El niño de 9 años que sufrió un paro cardiaco, estable dentro de la gravedad

El chaval, reanimado tras un episodio de 'muerte súbita', continúa en coma inducido y estará conectado hasta mañana a una máquina para que no se repitan las arritmias

ASIER ANDUEZA

Aarón M.G., el niño de 9 años que el pasado jueves por la tarde sufrió un paro cardiaco cuando entrenaba a fútbol en el campo del Club Deportivo Orduña, en el barrio de Arbieto, y que fue finalmente reanimado, ha pasado de estar en estado crítico a encontrarse estable dentro de la gravedad, después de que haya tenido que ser conectado a una máquina que controla su corazón. Según han explicado fuentes próximas a la familia y el propio presidente del club local, Zacararías González, «seguramente estará conectado hasta el lunes -por mañana- para que su corazón, que ha sufrido mucho, pueda descansar mientras la maquina trabaja por él».

La presente situación se produce después de que el pequeño sufriera varias arritmias la tarde del viernes y los médicos del hospital de Cruces, a donde fue trasladado en helicóptero y donde permanece en observación, así lo decidieran. El pequeño ha respondido muy bien a este nuevo revés y pasó la noche muy tranquilo, según dijeron personas muy cercanas a sus padres, todavía muy afectados ya que, junto al hermano de 12 años del pequeño, se hallaban presentes cuando Aarón cuando sufrió este episodio del 'muerte súbita' en el campo de fútbol. En el hospital de Cruces, los médicos les han recomendado que permanezcan cerca del niño y le hablen para conseguir estimularlo.
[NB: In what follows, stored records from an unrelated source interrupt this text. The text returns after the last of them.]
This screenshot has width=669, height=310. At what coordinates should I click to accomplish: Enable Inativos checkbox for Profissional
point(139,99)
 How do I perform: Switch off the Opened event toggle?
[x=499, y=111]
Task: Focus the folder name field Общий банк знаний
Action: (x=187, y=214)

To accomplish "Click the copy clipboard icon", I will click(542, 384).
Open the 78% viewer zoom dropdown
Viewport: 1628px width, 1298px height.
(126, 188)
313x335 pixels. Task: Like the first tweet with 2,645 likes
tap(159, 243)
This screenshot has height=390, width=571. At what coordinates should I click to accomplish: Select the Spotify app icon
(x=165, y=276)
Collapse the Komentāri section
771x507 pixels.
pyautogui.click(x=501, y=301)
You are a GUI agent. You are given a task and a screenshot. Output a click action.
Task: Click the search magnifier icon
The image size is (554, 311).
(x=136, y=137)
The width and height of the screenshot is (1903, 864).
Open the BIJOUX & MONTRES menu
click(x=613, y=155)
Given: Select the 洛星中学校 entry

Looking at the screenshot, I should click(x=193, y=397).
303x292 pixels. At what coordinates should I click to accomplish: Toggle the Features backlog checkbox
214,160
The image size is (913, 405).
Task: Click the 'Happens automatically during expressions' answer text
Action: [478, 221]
Eso sí, los facultativos que le tratan siguen manteniéndolo en un coma inducido mientras las pruebas que se le han practicado han sido muy positivas. Los facultativos recuerdan que no es nada frecuente que la 'muerte súbita' sobrevenga a los 9 años, ya que suele registrarse entre bebés de hasta 2. Si a eso se le suma el hecho de que han descartado un posible daño cerebral tras permanecer el niño más de media hora en parada cardiaca, califican lo ocurrido de «milagro», aunque todavía deben ser muy cautos con su diagnóstico y han dicho que las próximas 72 horas serán claves para su recuperación.

Completamente frío

El dramático suceso se desencadenó al final del entrenamiento de fútbol en el Club Deportivo Orduña. pasaban unos minutos de las 18.00 horas del jueves cuando este menor chutó un balón, se desplomó en el césped de Arbieto, se le paró el pulso y quedó completamente frío. «Estaba jugando tan tranquilo, pero de repente se puso malo, se desmayó y cogió un color morado», dijo otro menor de unos doce años que fue testigo de lo ocurrido. Rápidamente, Héctor y Borja, entrenadores de dos de los equipos que jugaban en las instalaciones, gritaron al ver a Aarón en muy mala situación. La intervención de cuatro personas, incluido el presidente del Club, que le aplicaron un desfibrilador y de los profesionales que le recogieron en helicóptero fue decisiva para reanimar al pequeño.